Namorar é a forma bonita de viver um amor.
Não namora quem cobra nem quem desconfia.
Namora, quem lê nos olhos e sente no coração as vontades saborosas do outro.
Namora, quem se embeleza em estado de amor. A pele melhor, o olhar com brilho de manhã.
Namora, quem suspira, quem não sabe esperar mas espera, quem se sacode com taquicardia e timidez diante da paixão.
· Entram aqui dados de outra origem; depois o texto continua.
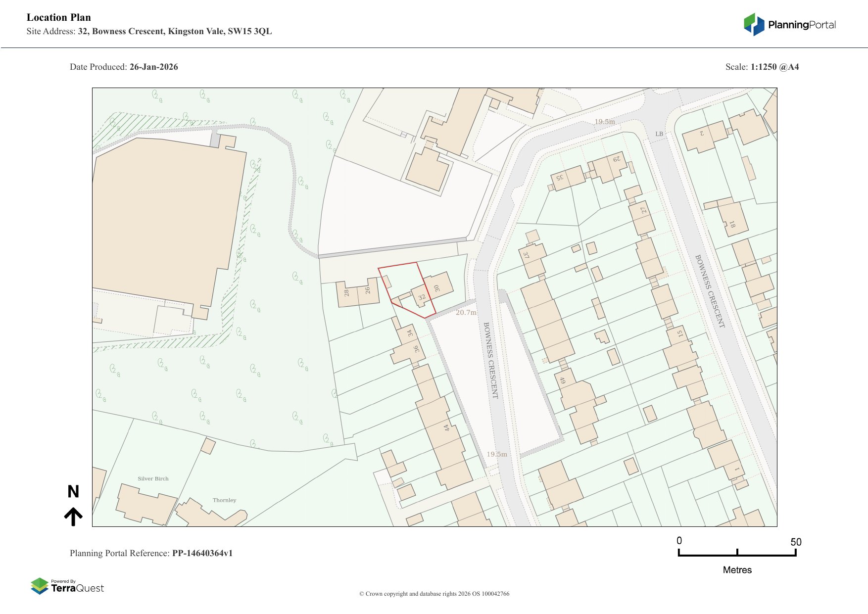The height and width of the screenshot is (614, 868).
Task: Click the Metres label under the scale bar
Action: (737, 570)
Namora, quem ri por bobagem, quem entra em estado de música da Metro, quem sente frios e calores nas horas menos recomendáveis.
Não namora quem ofende, quem transforma a relação num inferno ainda que por amor. Amor às vezes entorta, sabia ? e quando acontece, o feito pra bom se faz ruim.
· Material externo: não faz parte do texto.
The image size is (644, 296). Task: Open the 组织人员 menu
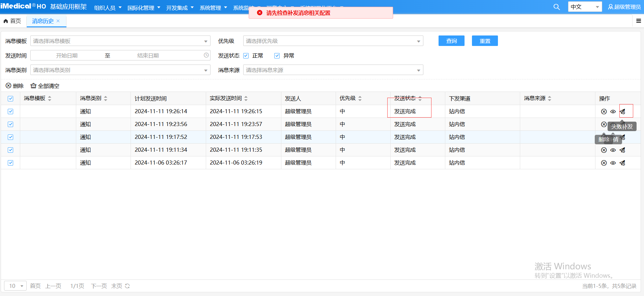[108, 8]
Não namora quem só fala em si e deseja a parceira apenas para a glória do próprio eu.
Não namora quem busca a compreensão para a sua parte ruim. A invejosa não namora. Tampouco a violenta !
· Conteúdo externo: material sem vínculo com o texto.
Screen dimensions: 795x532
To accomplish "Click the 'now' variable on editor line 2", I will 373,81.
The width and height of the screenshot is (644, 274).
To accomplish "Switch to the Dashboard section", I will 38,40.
Namorados que se prezam têm a sua música. E não temem se derreter quando ela toca. Ou, se o namoro acabou, nunca mais dela se esquecem.
Namorados que se prezam gostam de beijo, suspiro, morderem o mesmo pastel, dividir a empada, beber no mesmo copo. Apreciam ternurinhas que matam de vergonha fora do namoro ou lhes parecem ridículos nos outros.
Por falar em beijo, só namora quem beija de mil maneiras e sabe cada pedaço e gostinho da boca amada. Beijo de roçar, beijo fundo, inteirão, os molhados, os de língua, beijo na testa, no seio, na penugem, beijo livre como o pensamento, beijo na hora certa e no lugar desejado. Sem medo nem preconceito. Beijo na face, na nuca e aquele especial atrás da orelha no lugar que só ele ou ela conhece.
Namora, quem começa a ver muito mais no mesmo que sempre viu e jamais reparou. Flores, árvores, a santidade, o perdão. Deus, tudo fica mais fácil para quem de verdade sabe o que é namorar. Por isso só namora quem se descobre dono de um lindo amor, tecido do melhor de si e do outro.
Só namora quem não precisa explicar, quem já começa a falar pelo fim, quem consegue manifestar com clareza e facilidade tudo o que fora do namoro é complicado.
Namora quem diz “Precisamos conversar”; e quem é capaz de perder tempo, muito tempo, com a mais útil das inutilidades e pensar no ser amado, degustar cada momento vivido e recordar palavras, fotos e carícias com uma vontade doida de estourar o tempo e embebedar-se de flores astrais.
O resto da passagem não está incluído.